Pirandello's play was booed off the stage as the work of a madman at its premiere in Rome in 1921. Today, his use of the play as metaphor, the distinction, if any, between the real and the assumed self, the mask and the face, the persona and the person, not to mention the unmentionable - the backstories and revelations - have become familiar theatrical ground. So, too, have his once-daring stage tricks - the curtainless perspective through to the bare back wall, the exits and entrances via the auditorium, the visibly moved props and scenery.

Recent performances of Pinter's Homecoming and Albee's Who's Afraid of Virginia Woolf have updated us on multiple versions of truth, memory and identity. What would the cumbersomely-named Oxford University Student Company Another Place offer last week? Well, they used David Harrower's adaptation, first staged in 2001, with a marginal variation on the title - and Pirandello wouldn't have objected. He welcomed revitalisation' and updating. Director Yashar Alishenas and his lively young troupe joined in with spirit.

They opened with a (very) long mute episode with disobedient silhouetted characters who wouldn't behave as their author wanted, then a rehearsal scene with Actors wittily fleshing out the laconic stage directions; here's a leading man fussing about whitening his teeth, here was an actress practising aerobics, there was a flouncy leading lady. Good, too, was the way sinister black-clad Characters infiltrated their casual 2000s style and insisted on their 1920s story being told, with a great deal of philosophy' about life as illusion, character as mask and posing everywhere.

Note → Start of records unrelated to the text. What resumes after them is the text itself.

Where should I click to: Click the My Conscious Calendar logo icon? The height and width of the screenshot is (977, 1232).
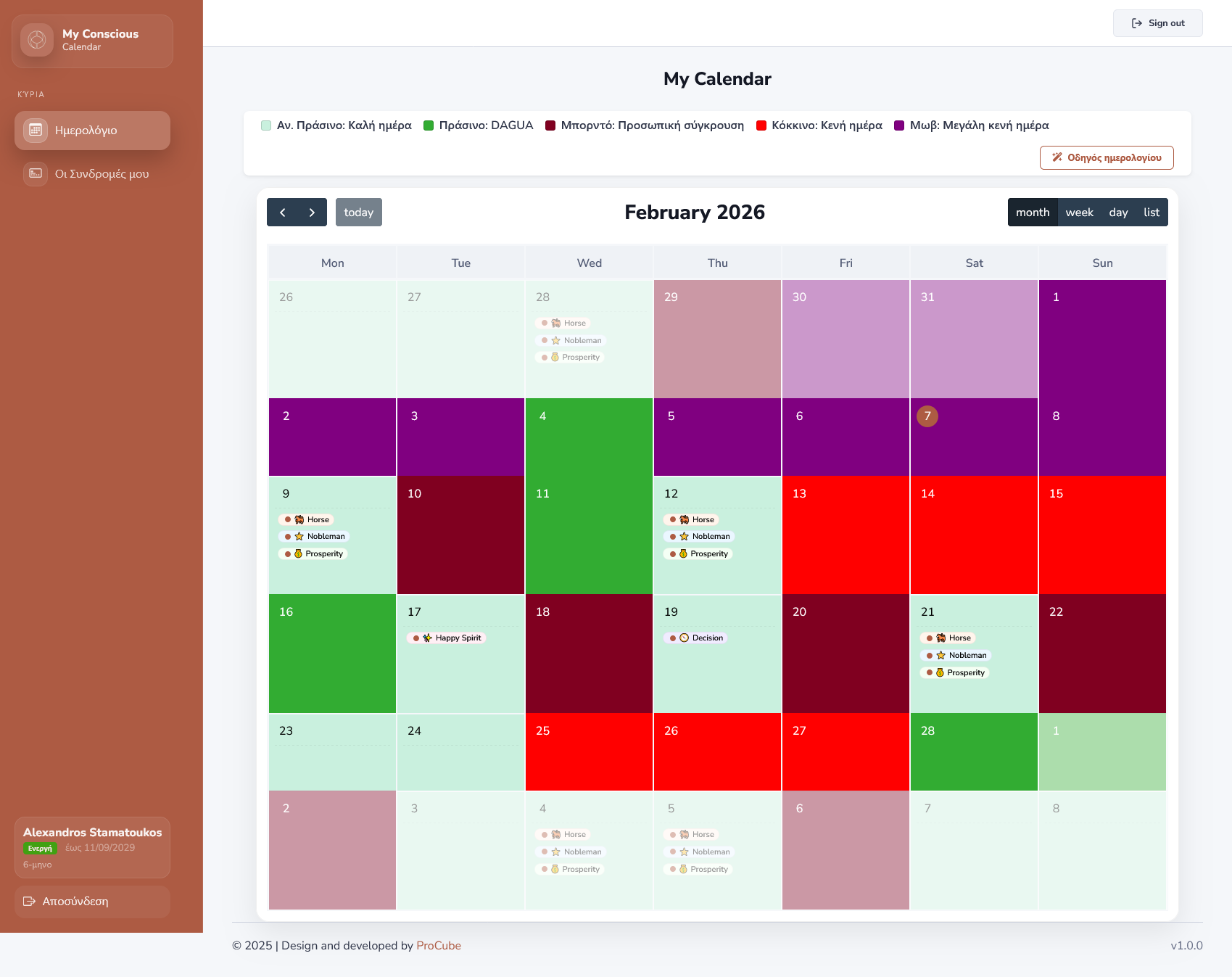tap(37, 40)
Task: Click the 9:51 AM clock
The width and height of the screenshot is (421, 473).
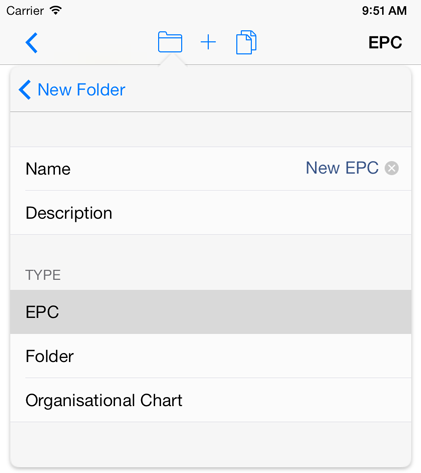Action: coord(384,11)
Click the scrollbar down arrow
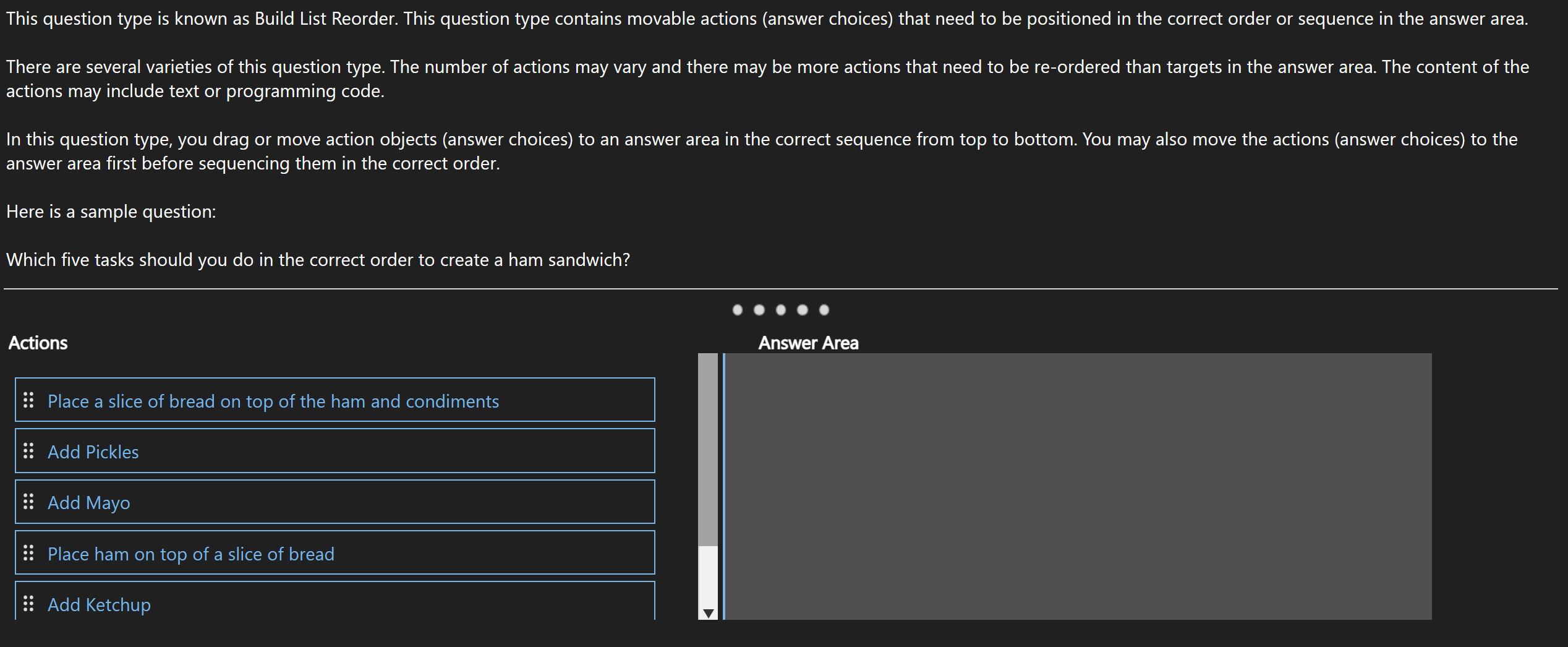 point(709,614)
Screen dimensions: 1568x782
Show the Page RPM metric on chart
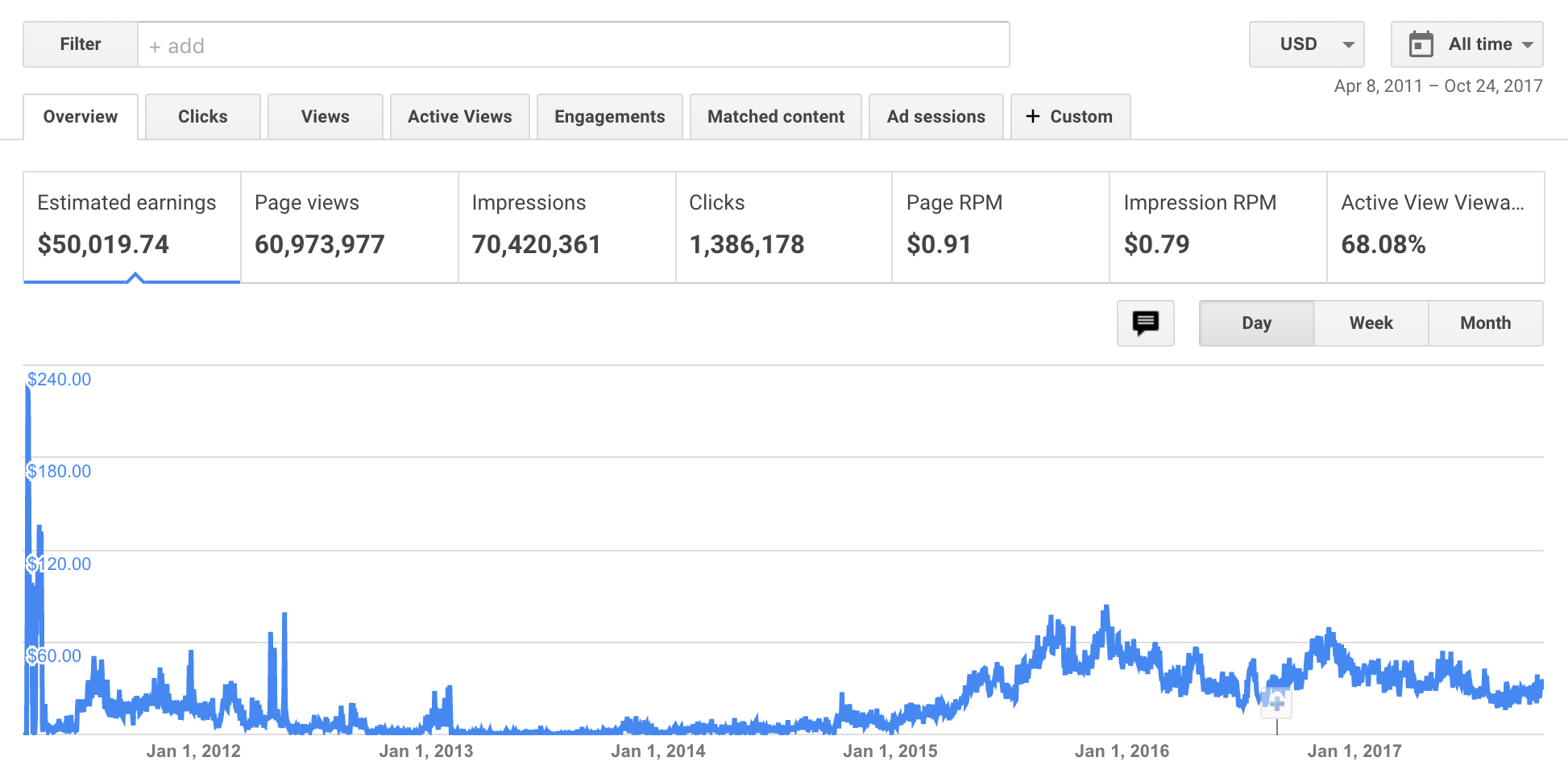(1000, 227)
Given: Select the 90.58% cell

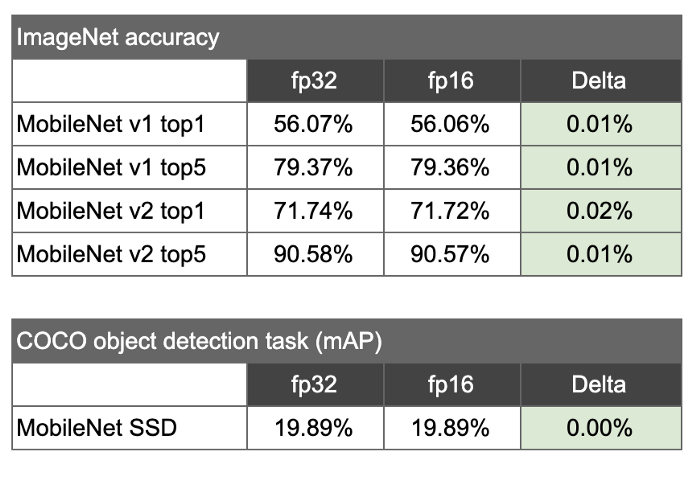Looking at the screenshot, I should (313, 254).
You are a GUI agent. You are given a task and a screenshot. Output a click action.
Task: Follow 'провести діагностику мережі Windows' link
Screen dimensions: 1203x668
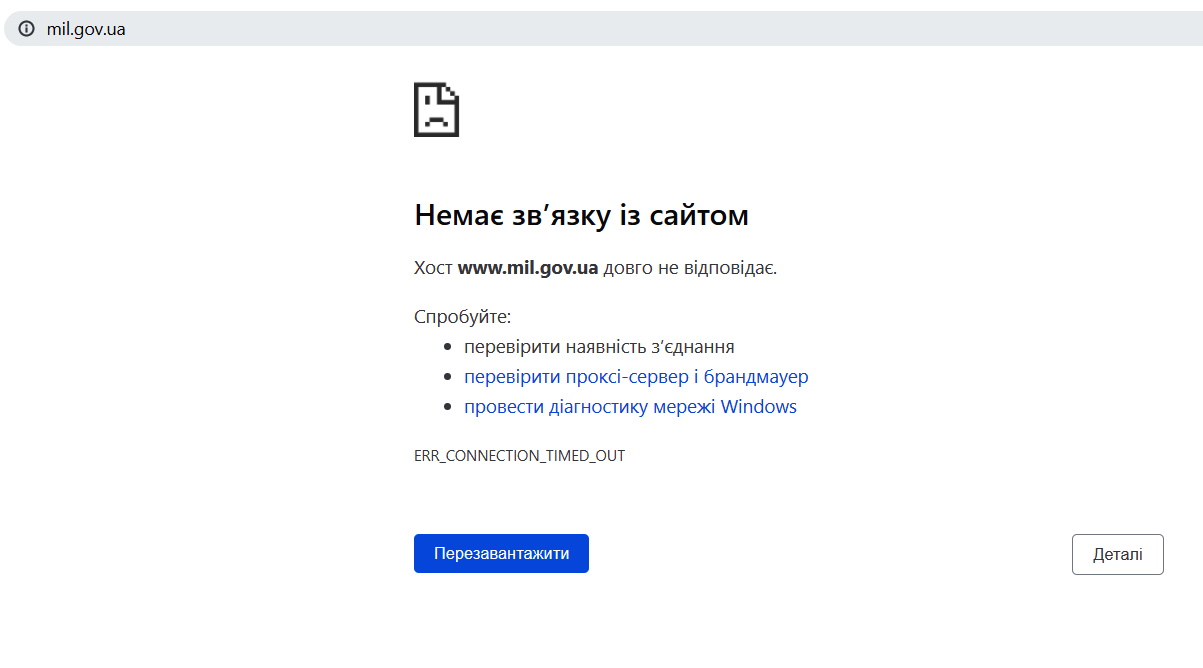click(630, 407)
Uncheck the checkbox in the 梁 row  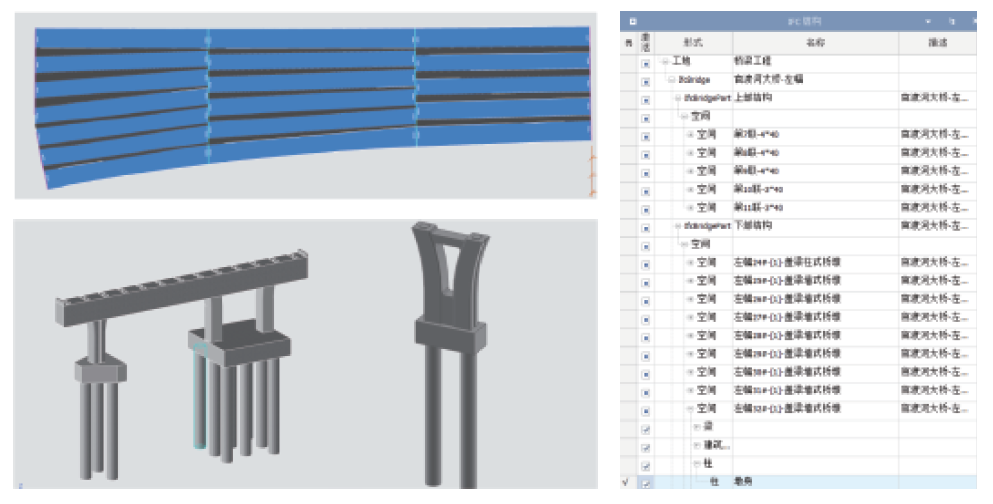(646, 429)
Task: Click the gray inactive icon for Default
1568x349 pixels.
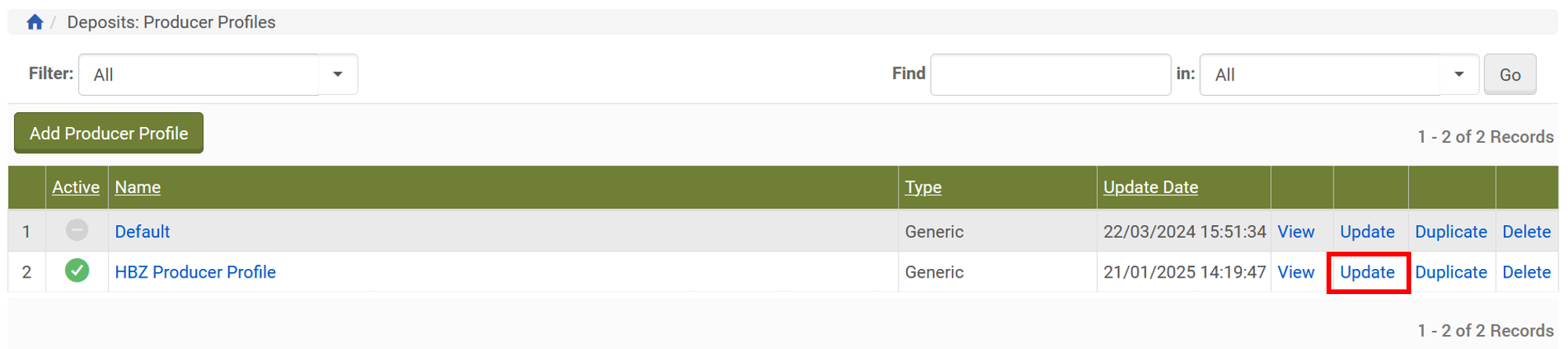Action: (x=77, y=231)
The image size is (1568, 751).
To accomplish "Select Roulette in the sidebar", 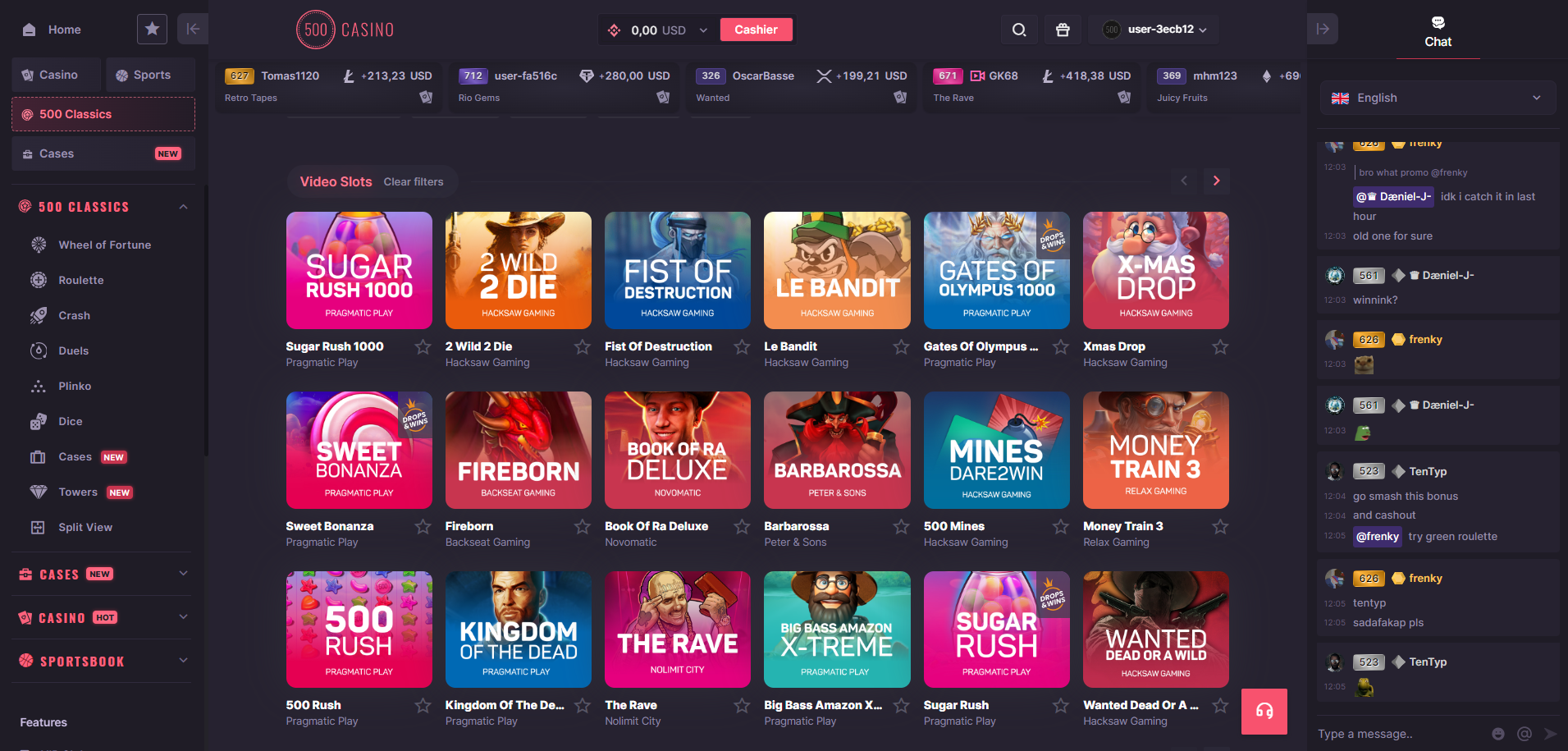I will pos(81,280).
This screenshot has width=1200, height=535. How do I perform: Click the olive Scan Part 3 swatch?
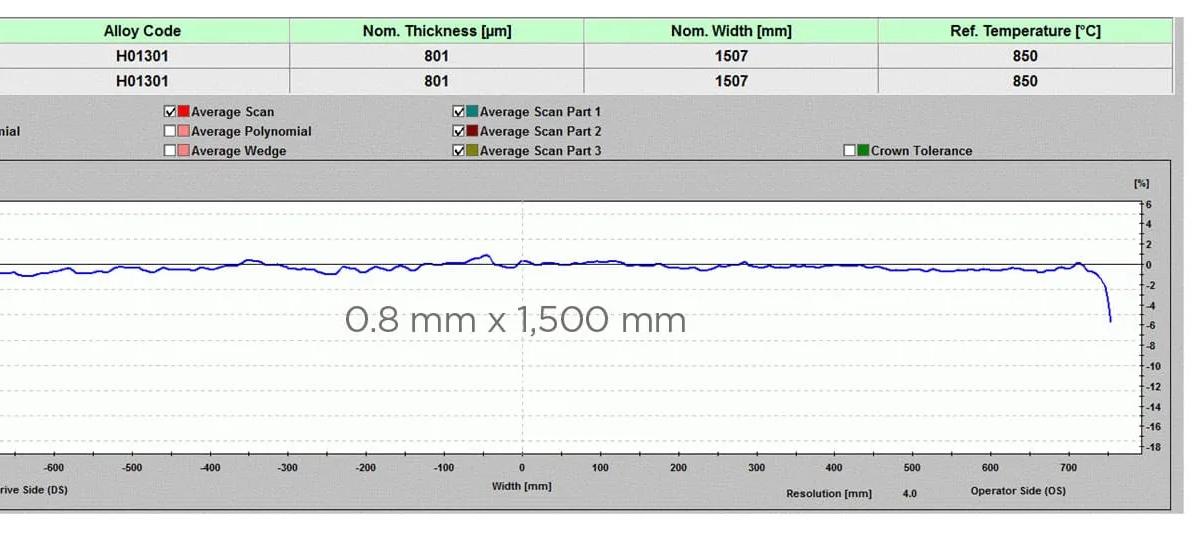(x=472, y=151)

The cast had lots of miming to do, and did it very well indeed. The convolutions of the plot (incest is avoided, a drowning and a Chekovian suicide happen, motives are scarce) remained both confused and noisy - Pirandello's own instructions were that it should be played very fast, so nothing new there.

This was ideal undergraduate material: inventive, bright, clever, with a rather rushed finish.